### Records to use:
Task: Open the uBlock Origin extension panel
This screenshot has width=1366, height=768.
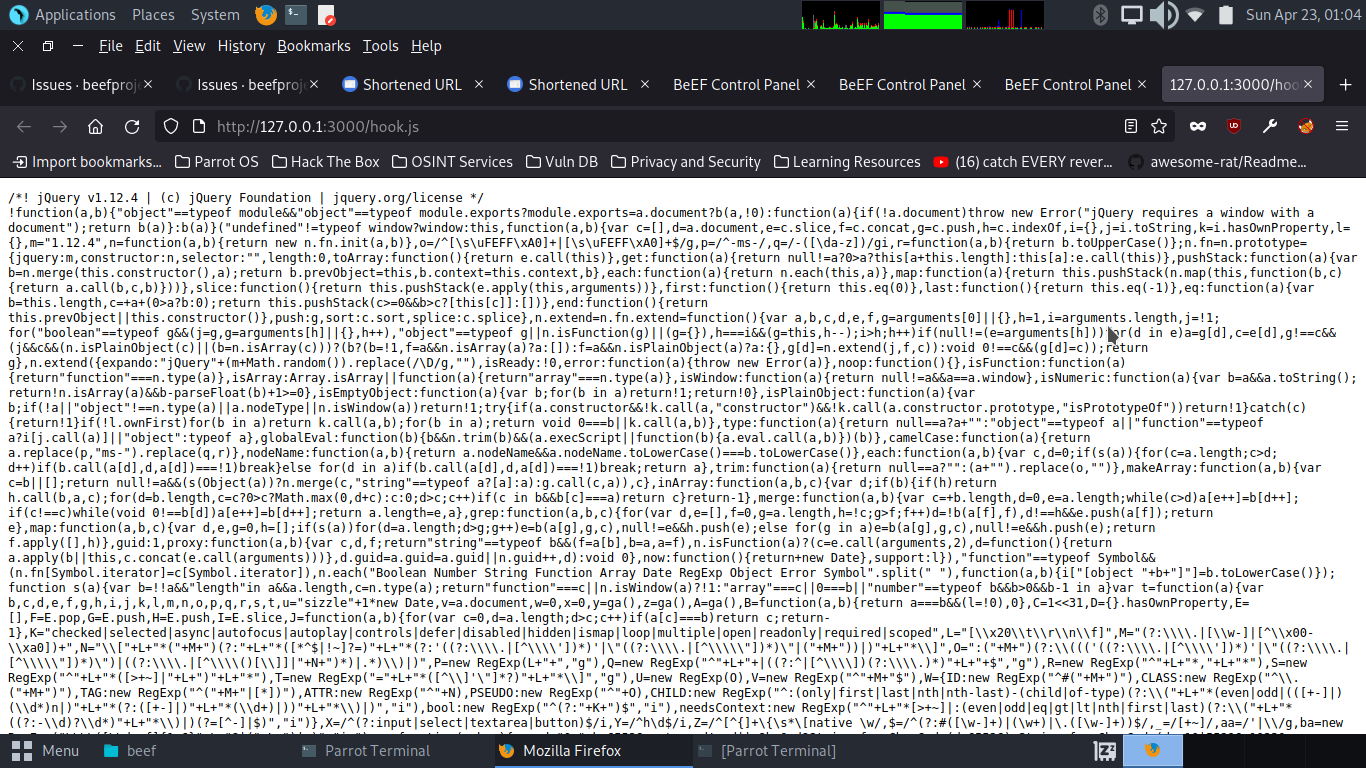Action: [x=1234, y=126]

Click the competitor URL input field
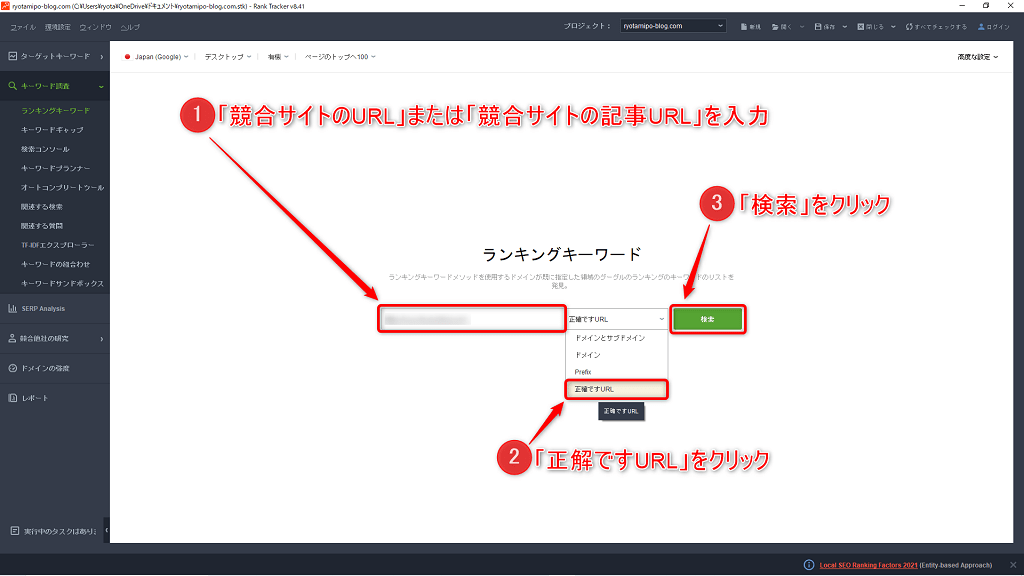pyautogui.click(x=472, y=319)
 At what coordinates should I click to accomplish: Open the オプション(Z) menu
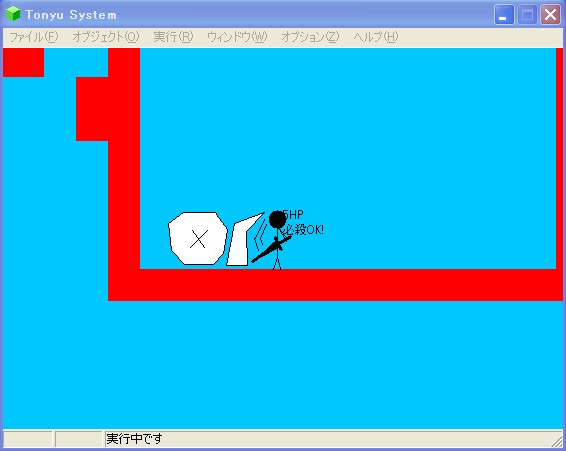tap(310, 37)
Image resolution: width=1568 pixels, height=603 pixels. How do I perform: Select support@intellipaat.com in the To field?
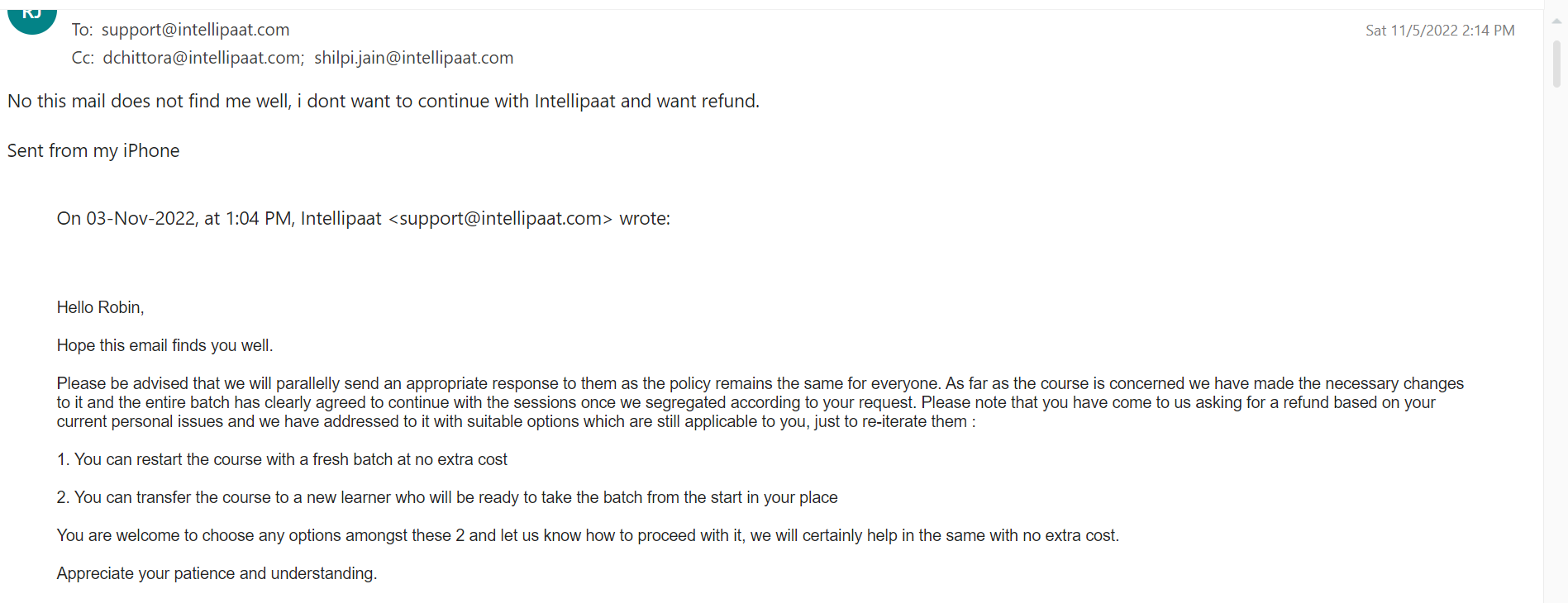coord(195,30)
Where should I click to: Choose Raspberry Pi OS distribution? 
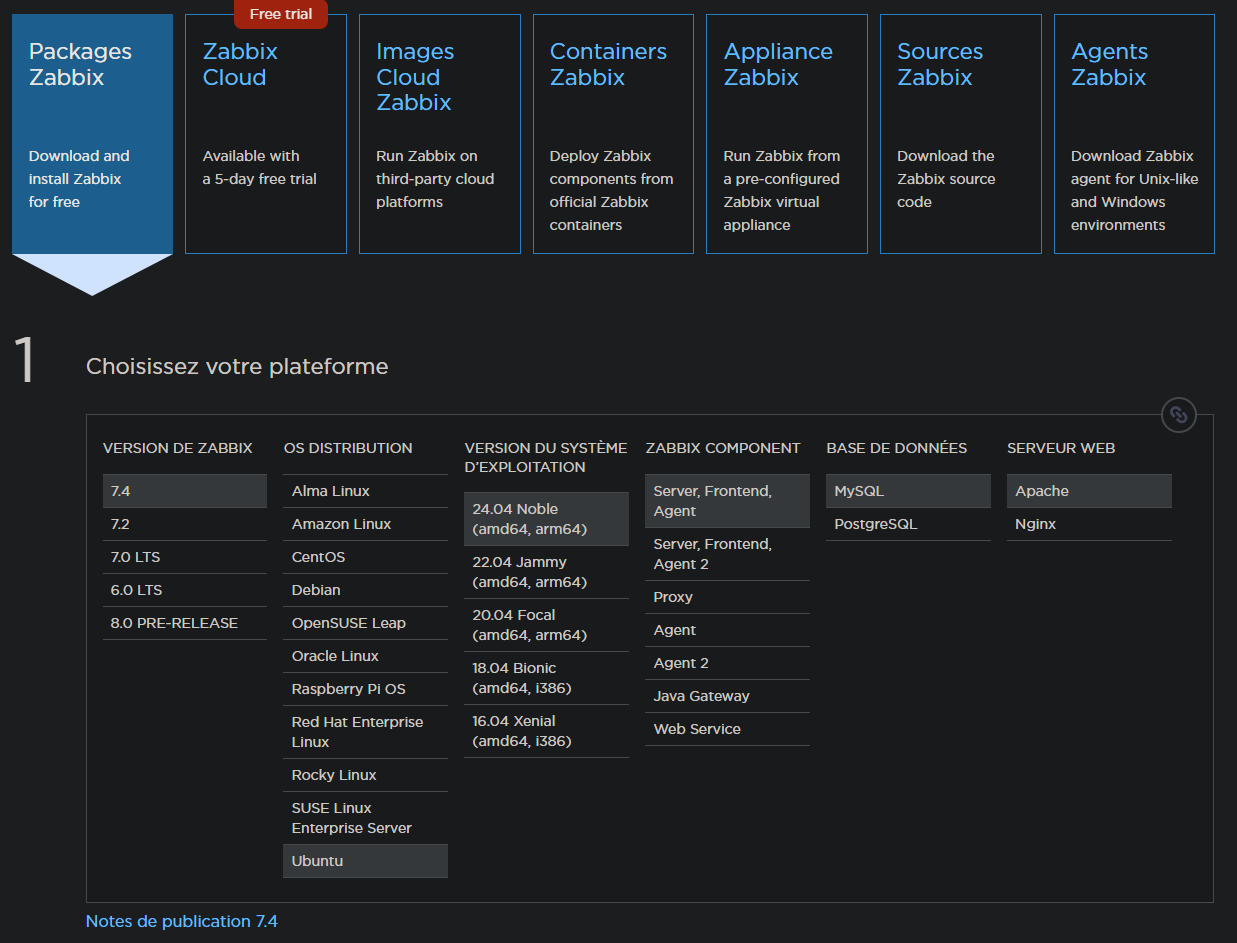[x=365, y=689]
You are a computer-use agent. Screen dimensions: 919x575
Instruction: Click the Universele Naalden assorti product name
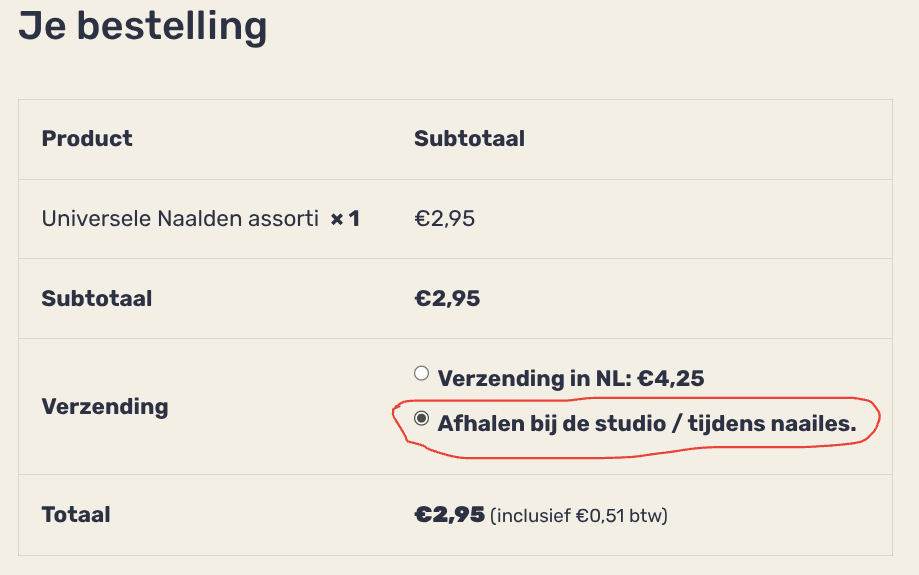(x=180, y=218)
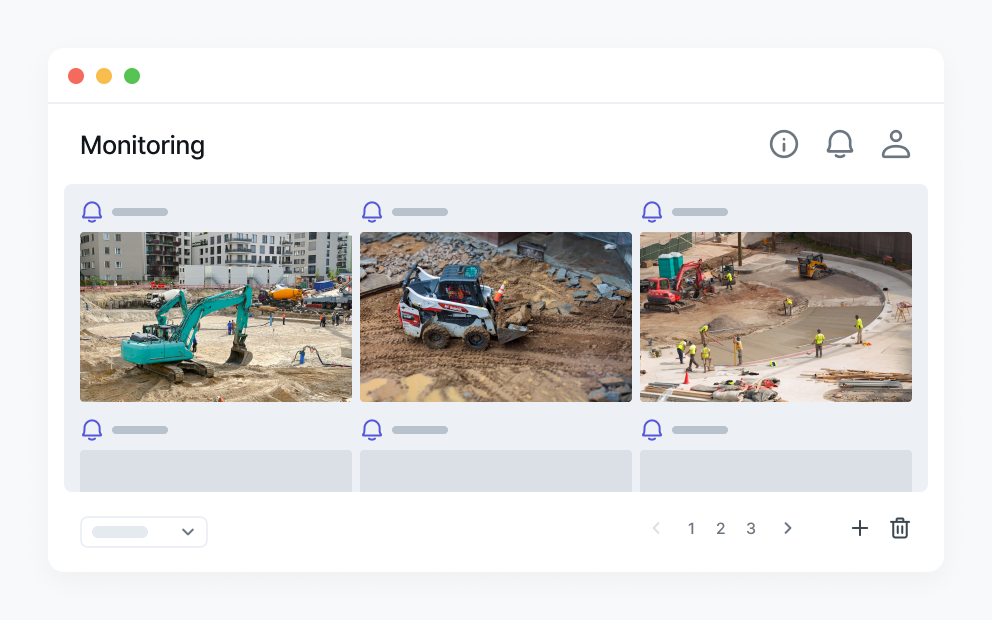Select page 2 in pagination
Image resolution: width=992 pixels, height=620 pixels.
click(x=721, y=528)
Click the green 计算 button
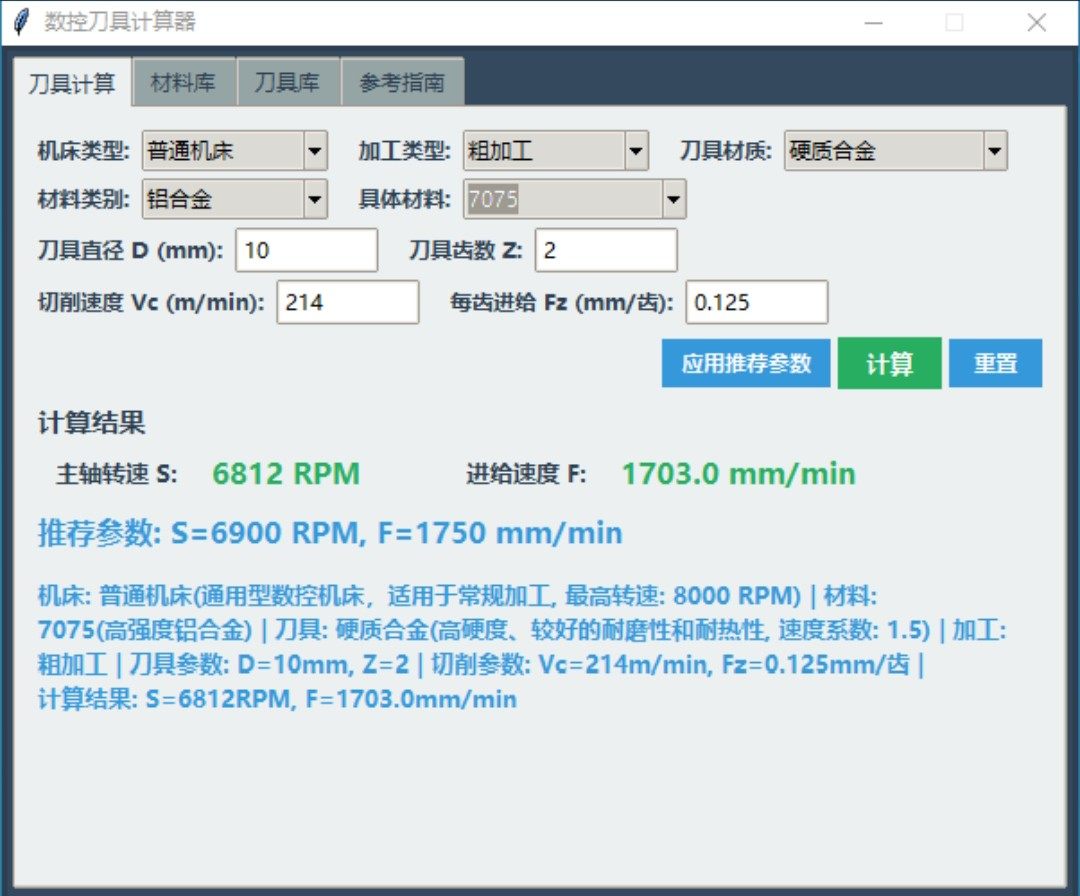Image resolution: width=1080 pixels, height=896 pixels. [x=889, y=363]
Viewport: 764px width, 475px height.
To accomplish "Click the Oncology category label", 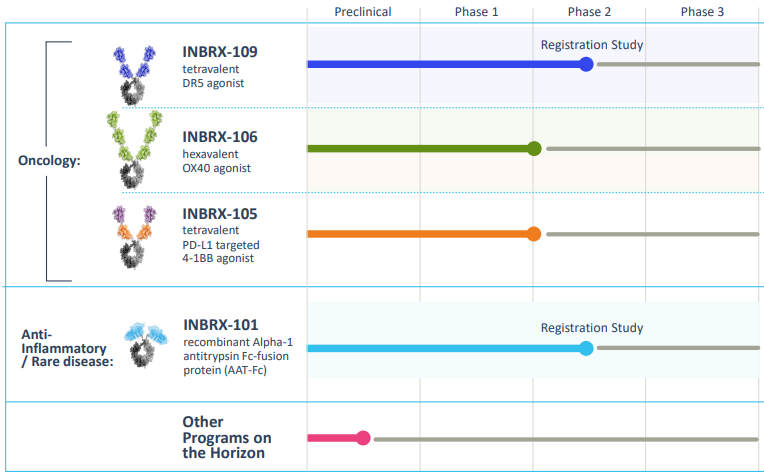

### What you will do:
Starting at the line that holds "Viewport: 764px width, 475px height.", retype every line through the end of the data, both ends included. Pictures stay out of the copy.

### Answer to the exercise:
Viewport: 764px width, 475px height.
To accomplish "Click the Oncology category label", 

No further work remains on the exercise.